Extract the lines from the line containing "Open virtual camera settings gear" up to and including the line containing "coord(57,280)", and reproduce them exactly.
--- Start of Information given ---
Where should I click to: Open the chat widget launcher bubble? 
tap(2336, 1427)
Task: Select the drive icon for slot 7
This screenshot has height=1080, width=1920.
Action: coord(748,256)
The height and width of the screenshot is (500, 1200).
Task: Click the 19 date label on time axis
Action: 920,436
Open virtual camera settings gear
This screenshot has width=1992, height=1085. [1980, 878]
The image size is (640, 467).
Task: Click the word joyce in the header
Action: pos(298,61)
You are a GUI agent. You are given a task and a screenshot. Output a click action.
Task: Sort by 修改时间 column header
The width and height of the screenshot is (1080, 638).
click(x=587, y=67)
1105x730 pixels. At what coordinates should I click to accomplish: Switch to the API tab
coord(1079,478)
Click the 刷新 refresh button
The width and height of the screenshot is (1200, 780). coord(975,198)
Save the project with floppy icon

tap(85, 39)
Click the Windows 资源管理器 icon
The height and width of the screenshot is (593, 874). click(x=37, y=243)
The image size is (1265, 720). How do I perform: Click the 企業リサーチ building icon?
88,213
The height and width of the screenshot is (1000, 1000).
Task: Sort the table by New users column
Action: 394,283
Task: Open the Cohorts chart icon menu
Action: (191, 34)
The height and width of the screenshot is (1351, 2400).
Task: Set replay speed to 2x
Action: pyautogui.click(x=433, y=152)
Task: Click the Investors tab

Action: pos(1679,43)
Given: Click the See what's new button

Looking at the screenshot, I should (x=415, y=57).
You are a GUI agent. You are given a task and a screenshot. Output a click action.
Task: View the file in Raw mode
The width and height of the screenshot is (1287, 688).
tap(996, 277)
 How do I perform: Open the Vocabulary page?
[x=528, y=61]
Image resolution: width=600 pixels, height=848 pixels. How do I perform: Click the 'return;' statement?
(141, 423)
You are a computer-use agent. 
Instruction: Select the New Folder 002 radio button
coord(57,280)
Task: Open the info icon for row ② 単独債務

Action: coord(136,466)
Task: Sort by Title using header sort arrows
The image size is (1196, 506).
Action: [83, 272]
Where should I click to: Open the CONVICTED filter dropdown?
--- End of Information given ---
Solution to this problem »
Open virtual camera settings gear
This screenshot has width=1992, height=1085. [1980, 878]
The image size is (640, 467).
Task: Click the word joyce in the header
Action: pos(298,61)
You are a GUI agent. You are given a task and a screenshot. Output a click action.
Task: Sort by 修改时间 column header
The width and height of the screenshot is (1080, 638).
click(x=587, y=67)
1105x730 pixels. At what coordinates should I click to accomplish: Switch to the API tab
coord(1079,478)
Click the 刷新 refresh button
The width and height of the screenshot is (1200, 780). coord(975,198)
Save the project with floppy icon

tap(85, 39)
Click the Windows 资源管理器 icon
The height and width of the screenshot is (593, 874). click(x=37, y=243)
The image size is (1265, 720). How do I perform: Click the 企業リサーチ building icon?
88,213
The height and width of the screenshot is (1000, 1000).
Task: Sort the table by New users column
Action: 394,283
Task: Open the Cohorts chart icon menu
Action: (191, 34)
The height and width of the screenshot is (1351, 2400).
Task: Set replay speed to 2x
Action: pyautogui.click(x=433, y=152)
Task: Click the Investors tab

Action: pos(1679,43)
Given: Click the See what's new button

Looking at the screenshot, I should (x=415, y=57).
You are a GUI agent. You are given a task and a screenshot. Output a click action.
Task: View the file in Raw mode
The width and height of the screenshot is (1287, 688).
tap(996, 277)
 How do I perform: Open the Vocabulary page?
[x=528, y=61]
Image resolution: width=600 pixels, height=848 pixels. How do I perform: Click the 'return;' statement?
(141, 423)
You are a computer-use agent. 
Instruction: Select the New Folder 002 radio button
coord(57,280)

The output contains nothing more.